In un primo momento, i manifesti hanno fatto pensare ad una goliardata, ma il persistere dell’attacchinaggio, e l’eccezionale diffusione dei manifesti prima, e dei volantini dopo, hanno fatto presto capire che non si trattava di uno scherzo ma che era realmente nato il Nuovo Partito.
Effettivamente, il partito c’è e vede il suo fondatore in Quinto Mariani, personaggio già noto alle cronache della destra pontina.
Mariani che con la sua chioma leonina e il suo aspetto simpatico rifugge abbondantemente dal cliché che vorrebbe gli uomini di destra pelati e sempre accigliati, è uno di quei tipi mossi da una forte passione ideologica e al quale sembra non gli piaccia farsi passare la mosca per il naso. Candidatosi con una lista civica alle elezioni comunali di Cisterna di Latina nel 1999, per protestare contro la mancata istituzione di idonei spazi elettorali per il suo partito, attaccò i suoi manifesti praticamente dovunque, collezionando 111 verbali di contravvenzione per un totale di 264 milioni di lire di multa. Anche quella, come i manifesti, non era una goliardata. Il candidato sindaco intendeva protestare contro gli altri candidati i quali anche loro avevano attacchinato dappertutto, s enza però ricevere alcun verbale e nessuna sanzione.
Fattosi promotore per i comitato civico “Pro Littoria”, Mariani ha tentato di riportare la cittadina capoluogo al suo vecchio nome. A questa sono seguite una serie di iniziative, di cui l’ultima, forse la più eclatante, lo ha visto depositare, il 25 aprile 2005, una corona al monumento dei caduti di Cisterna di Latina per ricordare i morti della R.S.I. e contestare la festa della Liberazione e la “retorica delle Resistenza”.
La deposizione della corona è avvenuta un attimo prima che il sindaco e le autorità cittadine depositassero la propria corona in memoria della “Liberazione”. Praticamente, Mariani ha atteso che il corteo pubblico si avvicinasse e solo all’ultimo momento ha tirato fuori la sua corona creando un vivo imbarazzo tra i presenti.
E’ da fare a questo punto una precisazione: chi credesse che il fondatore di Rifondazione Fascista sia, peggio di un goliarda, solo uno di quei divertenti nostalgici che di tanto in tanto si incontrano, si sbaglierebbe di grosso.

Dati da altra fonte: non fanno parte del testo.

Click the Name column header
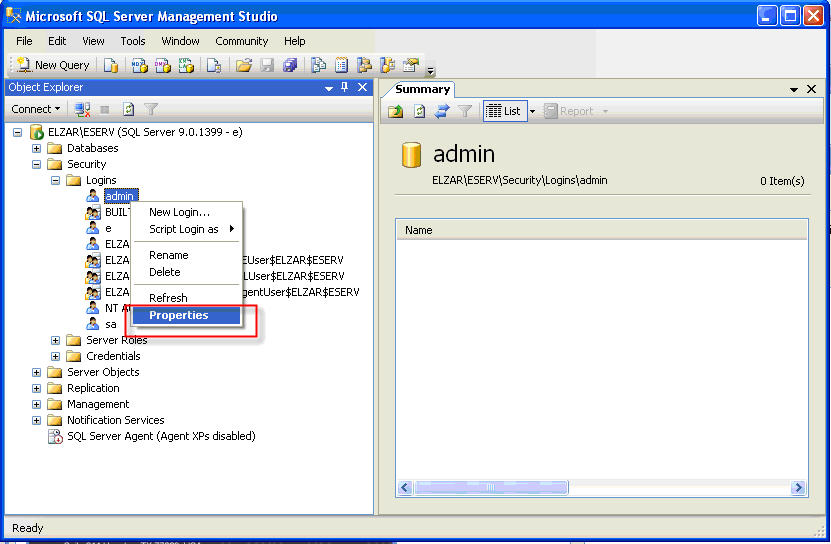Image resolution: width=831 pixels, height=544 pixels. tap(600, 230)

Quinto Mariani non è solo l’uomo delle forti provocazioni, ma è anche stato capace di portare avanti grandi battaglie. Da presidente dell'Associazione Nazionale Protestati, è riuscito ad ottenere il cambiamento della penalizzante normativa che regolava i protestati. Nel 1995 avviò la sua lotta con uno sciopero della fame a “Littoria” e a Montecitorio, riuscendo a farsi ricevere dall'allora Presidente del Consiglio Lamberto Dini. Da tale incontro, ne nacque la semenza che avrebbe portato legge alla 108, una norma che avr ebbe poi salvato dall'incubo dell’usura diversi cittadini.
Adesso è la volta di Rifondazione Fascista, partito la cui nascita è stata già comunicata al Ministero dell’interno.
La prima sortita elettorale vedrà la neonata formazione politica impegnata alle elezioni amministrative di Latina dove la lista di R.F. sarà supportata da una seconda lista composta di sole donne.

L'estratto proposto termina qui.